* [REQUEST]:
Answer these questions from the excerpt about Amona and Shilo:
1. Where would Amona residents move under the plan the Israeli government approved last week?
2. Which regional council has jurisdiction over Shilo?
3. Who issued the property deeds that left-wing organizations found?

* [PAGE EXCERPT]:

Apparently, this is in response to the fact that the Israeli government “approved the construction of a new Jewish settlement in the West Bank,” which is simply “another step in the steady march under Prime Minister Benjamin Netanyahu to build on land needed to create a Palestinian state.”

Last week, the Israeli government approved a plan allowing Amona residents to move to the neighboring town of Shilo, where they would be housed in a new neighborhood on government land planned specially for them.

Shilo is a town in the Biblical “hills of Ephraim,” and is now under the jurisdiction of the Binyamin Regional Council.

In an article written by their “Editorial Board,” the NY Times writes that, “The best idea under discussion now would be to have the United Nations Security Council, in an official resolution, lay down guidelines for a peace agreement covering such issues as Israel’s security, the future of Jerusalem, the fate of Palestinian refugees and borders for both states.”

The article continues to say that this neighborhood “is designed to house settlers from a nearby illegal outpost, called Amona, which an Israeli court has ordered demolished because it is built on private, Palestinian-owned land.”

No one has yet come forward claiming ownership of the land Amona is built on. Instead, left-wing organizations have found property deeds given out by King Hussein of Jordan. No taxes were paid on the land, no one did anything to it, no one knows who the owners are, and the founders of Amona built in good faith on land they were told was unowned.

Though there has been a de-facto building freeze in Judea and Samaria for several years, the NY Times insists that, “A failure to freeze settlements has long been at the center of tensions between successive American administrations and Israel. This latest decision was especially insulting…If the new settlement was known earlier, it might have affected those [military aid package] negotiations.”

The article continues, “The most plausible pressure would come from Mr. Obama’s leading the Security Council to put its authority behind a resolution to support a two-state solution and offer the outlines of what that could be…it is the kind of political pressure Mr. Netanyahu abhors and has been working assiduously to prevent.”

The New York Times ran its editorial just one week before the United Nations Security Council is set to hold a public debate on Israeli “settlement activity” in Judea and Samaria, as well as Jewish building in greater Jerusalem.

* [EXTRACTED DATA]:
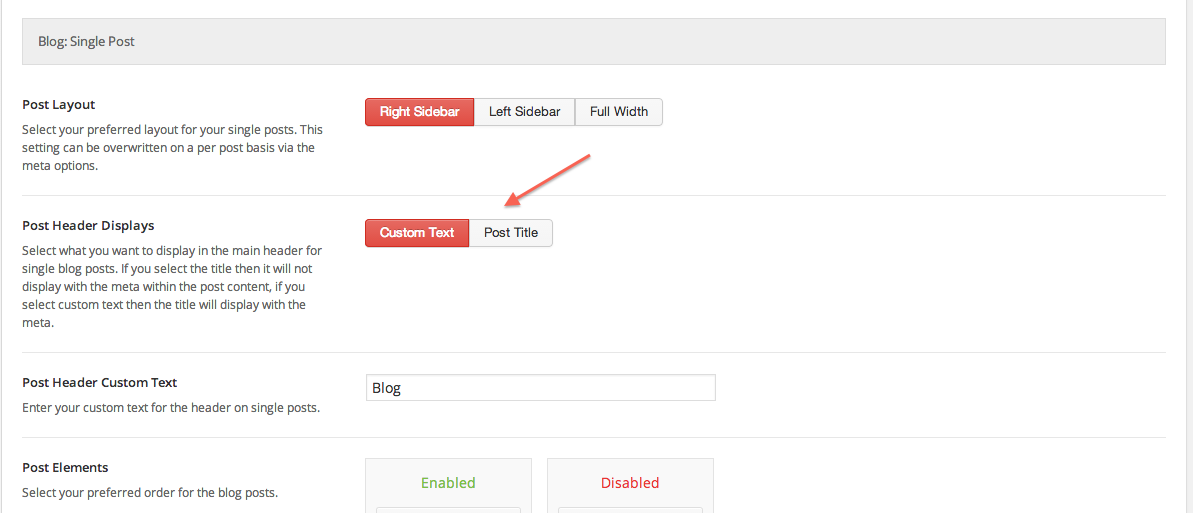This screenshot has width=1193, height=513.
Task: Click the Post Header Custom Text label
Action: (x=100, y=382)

* * *

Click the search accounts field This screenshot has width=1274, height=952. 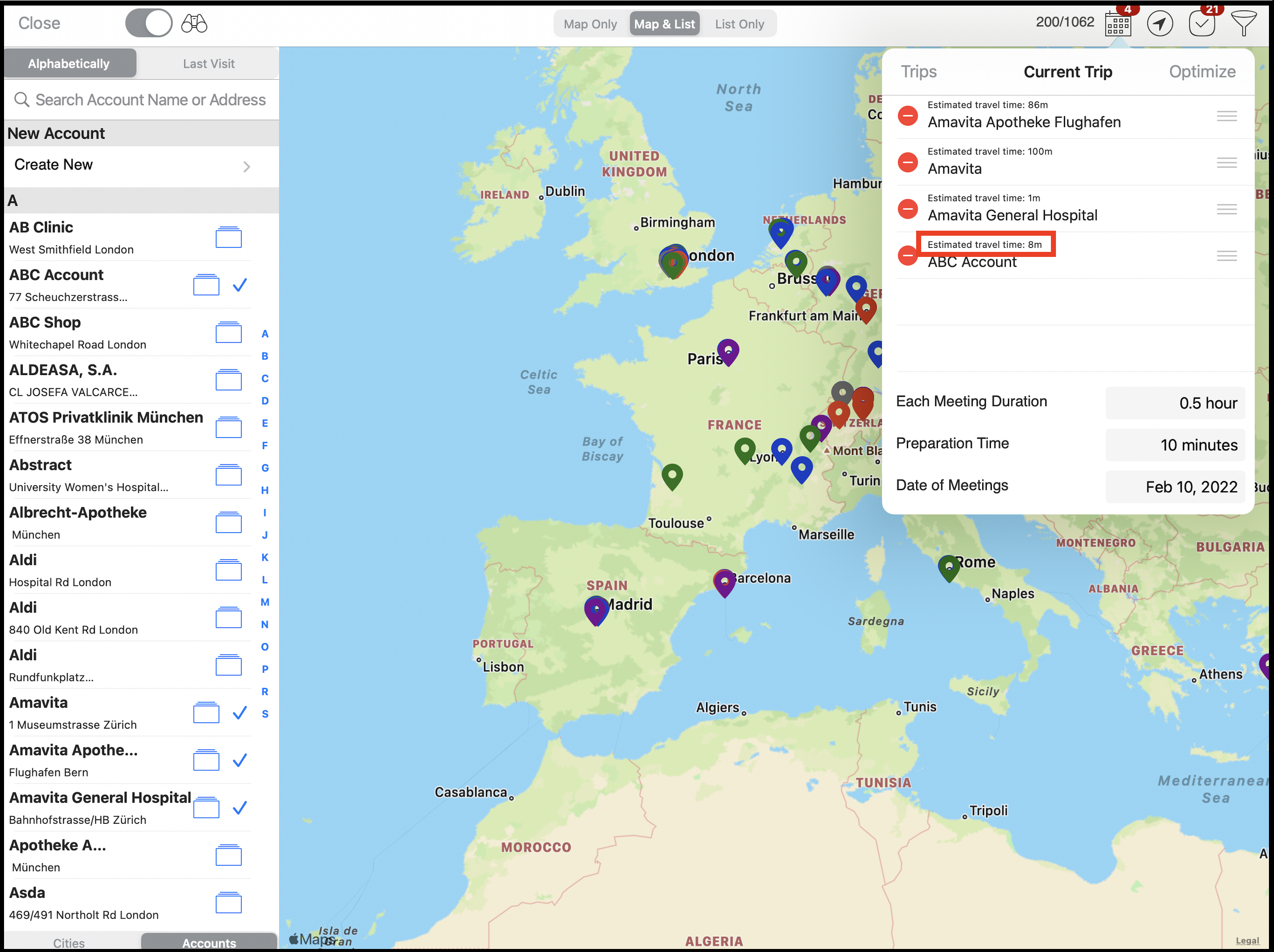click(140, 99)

* [COMPLETE OUTPUT]:
1. To the neighboring town of Shilo, in a new neighborhood on government land.
2. The Binyamin Regional Council.
3. King Hussein of Jordan.